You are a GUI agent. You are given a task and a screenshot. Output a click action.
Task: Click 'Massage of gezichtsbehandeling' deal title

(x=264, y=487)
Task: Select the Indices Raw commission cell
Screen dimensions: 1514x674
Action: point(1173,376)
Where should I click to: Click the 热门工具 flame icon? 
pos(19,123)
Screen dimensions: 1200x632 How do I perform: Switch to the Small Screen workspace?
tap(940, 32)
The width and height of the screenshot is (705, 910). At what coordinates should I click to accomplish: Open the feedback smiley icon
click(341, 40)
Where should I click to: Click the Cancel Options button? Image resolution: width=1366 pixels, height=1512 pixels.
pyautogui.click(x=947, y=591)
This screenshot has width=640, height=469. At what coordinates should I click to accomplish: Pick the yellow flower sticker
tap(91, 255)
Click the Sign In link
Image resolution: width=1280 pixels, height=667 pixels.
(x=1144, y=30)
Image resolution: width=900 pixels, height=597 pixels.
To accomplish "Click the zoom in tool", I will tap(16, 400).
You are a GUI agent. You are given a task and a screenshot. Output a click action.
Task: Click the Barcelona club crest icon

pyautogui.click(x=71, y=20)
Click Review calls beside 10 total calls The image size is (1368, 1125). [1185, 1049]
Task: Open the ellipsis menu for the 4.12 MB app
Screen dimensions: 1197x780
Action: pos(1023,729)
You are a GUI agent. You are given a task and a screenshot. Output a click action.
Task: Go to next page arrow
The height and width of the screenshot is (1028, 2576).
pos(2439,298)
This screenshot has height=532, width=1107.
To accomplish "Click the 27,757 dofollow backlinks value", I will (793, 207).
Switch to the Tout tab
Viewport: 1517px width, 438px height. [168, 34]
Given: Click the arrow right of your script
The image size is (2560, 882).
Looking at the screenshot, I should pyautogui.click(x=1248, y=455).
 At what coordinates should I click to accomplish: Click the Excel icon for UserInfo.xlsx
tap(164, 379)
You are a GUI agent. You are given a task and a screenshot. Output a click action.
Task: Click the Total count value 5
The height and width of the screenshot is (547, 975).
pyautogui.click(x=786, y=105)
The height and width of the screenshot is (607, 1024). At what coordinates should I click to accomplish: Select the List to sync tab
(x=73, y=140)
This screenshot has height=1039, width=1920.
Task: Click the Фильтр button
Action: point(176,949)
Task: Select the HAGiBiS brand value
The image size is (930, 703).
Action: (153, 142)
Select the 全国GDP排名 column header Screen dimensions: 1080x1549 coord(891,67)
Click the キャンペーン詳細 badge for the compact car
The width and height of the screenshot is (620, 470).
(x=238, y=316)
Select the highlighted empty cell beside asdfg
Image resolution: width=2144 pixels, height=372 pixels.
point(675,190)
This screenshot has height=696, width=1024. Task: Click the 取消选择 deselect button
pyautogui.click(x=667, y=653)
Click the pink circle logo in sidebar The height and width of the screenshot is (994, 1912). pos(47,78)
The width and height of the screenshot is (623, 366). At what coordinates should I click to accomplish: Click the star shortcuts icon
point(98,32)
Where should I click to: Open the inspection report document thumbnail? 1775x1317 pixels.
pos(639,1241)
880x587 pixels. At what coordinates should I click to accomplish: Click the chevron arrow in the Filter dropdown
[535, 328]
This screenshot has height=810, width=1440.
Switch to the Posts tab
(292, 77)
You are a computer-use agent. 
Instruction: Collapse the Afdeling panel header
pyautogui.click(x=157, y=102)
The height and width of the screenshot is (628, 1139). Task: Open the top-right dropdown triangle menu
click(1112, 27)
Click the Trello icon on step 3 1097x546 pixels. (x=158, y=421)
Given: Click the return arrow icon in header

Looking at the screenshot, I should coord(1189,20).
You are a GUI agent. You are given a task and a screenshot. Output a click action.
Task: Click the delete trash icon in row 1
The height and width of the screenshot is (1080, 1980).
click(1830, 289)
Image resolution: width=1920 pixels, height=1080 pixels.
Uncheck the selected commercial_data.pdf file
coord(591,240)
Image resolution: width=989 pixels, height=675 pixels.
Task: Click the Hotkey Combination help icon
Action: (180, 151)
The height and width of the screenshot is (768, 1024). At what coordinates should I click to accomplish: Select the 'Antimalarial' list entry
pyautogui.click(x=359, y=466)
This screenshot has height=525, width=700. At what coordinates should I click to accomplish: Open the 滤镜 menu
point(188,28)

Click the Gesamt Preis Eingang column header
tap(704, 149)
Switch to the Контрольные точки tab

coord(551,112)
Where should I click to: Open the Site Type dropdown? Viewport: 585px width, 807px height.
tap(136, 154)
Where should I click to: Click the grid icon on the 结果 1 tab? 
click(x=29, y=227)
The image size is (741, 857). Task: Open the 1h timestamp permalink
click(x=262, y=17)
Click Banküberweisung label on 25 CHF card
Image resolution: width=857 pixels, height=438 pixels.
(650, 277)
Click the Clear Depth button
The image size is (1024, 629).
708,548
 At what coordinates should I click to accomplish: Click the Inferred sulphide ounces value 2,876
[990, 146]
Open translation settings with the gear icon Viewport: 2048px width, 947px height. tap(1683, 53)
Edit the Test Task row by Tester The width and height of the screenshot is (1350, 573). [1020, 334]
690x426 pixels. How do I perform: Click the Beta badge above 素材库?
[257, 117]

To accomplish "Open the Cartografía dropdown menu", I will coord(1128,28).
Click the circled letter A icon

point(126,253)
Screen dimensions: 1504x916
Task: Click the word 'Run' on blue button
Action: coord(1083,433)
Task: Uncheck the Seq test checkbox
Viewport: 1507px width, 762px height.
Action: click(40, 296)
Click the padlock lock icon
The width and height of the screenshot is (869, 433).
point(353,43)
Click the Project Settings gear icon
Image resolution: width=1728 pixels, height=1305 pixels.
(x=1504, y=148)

-*-*-

▶ [THE PROBLEM]:
Please give again, word for word, the lines from the one with "Edit the Test" through the last line above.

▶ [REPLY]:
Edit the Test Task row by Tester The width and height of the screenshot is (1350, 573). [1020, 334]
690x426 pixels. How do I perform: Click the Beta badge above 素材库?
[257, 117]

To accomplish "Open the Cartografía dropdown menu", I will coord(1128,28).
Click the circled letter A icon

point(126,253)
Screen dimensions: 1504x916
Task: Click the word 'Run' on blue button
Action: coord(1083,433)
Task: Uncheck the Seq test checkbox
Viewport: 1507px width, 762px height.
Action: click(40, 296)
Click the padlock lock icon
The width and height of the screenshot is (869, 433).
point(353,43)
Click the Project Settings gear icon
Image resolution: width=1728 pixels, height=1305 pixels.
(x=1504, y=148)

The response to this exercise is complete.